Surrounded by million dollar “floating homes” on beautiful docks behind locked gates, the low hanging-bundled wires and a “Private Property Enter at Your Own Risk” sign constitutes the entrance to the rickety Gates Co-op dock in Richardson Bay, Sausalito. This cluster of eccentric houseboats - a pirate ship, a floating traitor, homes built on the remnants of WWII shipbuilding tugs and homes atop concrete barges - are the last vestige of what the old-timers call “The Last Free Ride”.
Richardson Bay has been home to houseboats for over a hundred years, but the end of Sausalito’s WWII warship building days coupled with the 1950’s bohemian movement and the 1960’s hippie migration west brought a booming community to the shallow tidal waters. The harbor, then owned by Don Arques, became home to a variety of cobbled together, and sometimes barely floating, houseboats and a community of “free-thinking” bohemians and hippies.
“It was the wild west back then.
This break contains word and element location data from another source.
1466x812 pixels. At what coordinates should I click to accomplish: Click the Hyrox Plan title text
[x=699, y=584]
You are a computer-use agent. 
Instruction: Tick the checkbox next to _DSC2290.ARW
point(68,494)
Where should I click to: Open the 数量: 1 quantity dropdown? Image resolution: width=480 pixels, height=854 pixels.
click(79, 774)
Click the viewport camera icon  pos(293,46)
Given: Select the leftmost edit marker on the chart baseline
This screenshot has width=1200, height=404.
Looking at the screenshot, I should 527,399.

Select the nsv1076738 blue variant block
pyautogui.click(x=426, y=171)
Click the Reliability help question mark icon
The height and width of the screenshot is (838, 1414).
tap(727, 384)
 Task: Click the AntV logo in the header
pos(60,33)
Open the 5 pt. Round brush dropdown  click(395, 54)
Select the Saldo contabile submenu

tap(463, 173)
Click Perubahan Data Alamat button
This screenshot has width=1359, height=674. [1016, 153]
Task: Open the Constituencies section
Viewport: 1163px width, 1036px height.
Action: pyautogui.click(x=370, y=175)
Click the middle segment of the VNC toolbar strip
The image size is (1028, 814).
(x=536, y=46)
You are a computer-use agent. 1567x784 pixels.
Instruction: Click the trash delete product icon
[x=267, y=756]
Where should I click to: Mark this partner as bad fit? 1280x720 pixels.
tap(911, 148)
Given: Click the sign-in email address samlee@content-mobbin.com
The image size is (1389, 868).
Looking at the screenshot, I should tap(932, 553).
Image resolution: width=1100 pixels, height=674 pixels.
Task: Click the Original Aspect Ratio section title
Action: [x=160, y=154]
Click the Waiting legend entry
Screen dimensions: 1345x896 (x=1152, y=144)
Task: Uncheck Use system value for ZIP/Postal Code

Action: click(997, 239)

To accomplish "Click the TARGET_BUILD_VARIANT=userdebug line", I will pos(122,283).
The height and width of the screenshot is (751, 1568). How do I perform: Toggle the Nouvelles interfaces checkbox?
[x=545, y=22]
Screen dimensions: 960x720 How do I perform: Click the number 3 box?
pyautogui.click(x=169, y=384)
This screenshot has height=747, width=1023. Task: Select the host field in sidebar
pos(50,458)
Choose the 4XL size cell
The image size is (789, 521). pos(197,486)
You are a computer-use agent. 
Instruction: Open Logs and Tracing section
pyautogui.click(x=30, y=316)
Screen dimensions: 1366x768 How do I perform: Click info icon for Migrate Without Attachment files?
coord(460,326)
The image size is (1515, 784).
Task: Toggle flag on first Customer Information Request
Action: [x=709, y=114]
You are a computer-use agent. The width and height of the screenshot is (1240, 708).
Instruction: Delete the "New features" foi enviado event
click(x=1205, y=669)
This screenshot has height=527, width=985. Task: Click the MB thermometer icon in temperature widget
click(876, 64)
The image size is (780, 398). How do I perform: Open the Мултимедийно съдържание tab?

I guess it still is.” Jack who has lived in the Gates for 35 years remembers the early years: “New people arrived, we’d help them tow a sunken boat out of the mud, then build a boat and they lived free.” Notorious all-night, and even all-week parties, were held in the old paddle boat ferry, and for a short time Bill Kreutzman, the drummer for The Grateful Dead, lived on a boat and played all the parties.
In the late 1960’s tensions between the waterfront community and the local authorities reached a breaking point and the legal battles moved from the court house to the water. In a series of police raids Co-op members call the “water wars”, house boats where cut free of their moors by local police and the coast guard. Facing mounting health and building code violation charges Don Arques sold Waldo Point and the 1970’s became a time of drastic change as permanent docks where built and houseboat-specific building codes where put in place and enforced. The resulting construction left 38 boats without slips in the new docks.
Today, these 38 forgotten boats give a fleeting glimpse into the history of the Sausalito waterfront. Many of the original bohemian artists and hippies still live in these boats and their children have bought the boats of those who have moved on or passed away. Some of the children have never lived on land while others leave for a period and come back. The visuals have changed slowly; a rusty smoke stack and paddle wheel is all that’s left of the old ferry boat, metal WWII boats are slowly being taken apart piece by piece and replaced with wood, and the dock has become more and more “respectable.” But the bohemian and hippie roots of the Co-op are still visible for the time being.
This community, in it’s current incarnation, is fleeting. New contruction and development will relocate and dispierce the boats over the next 5 years.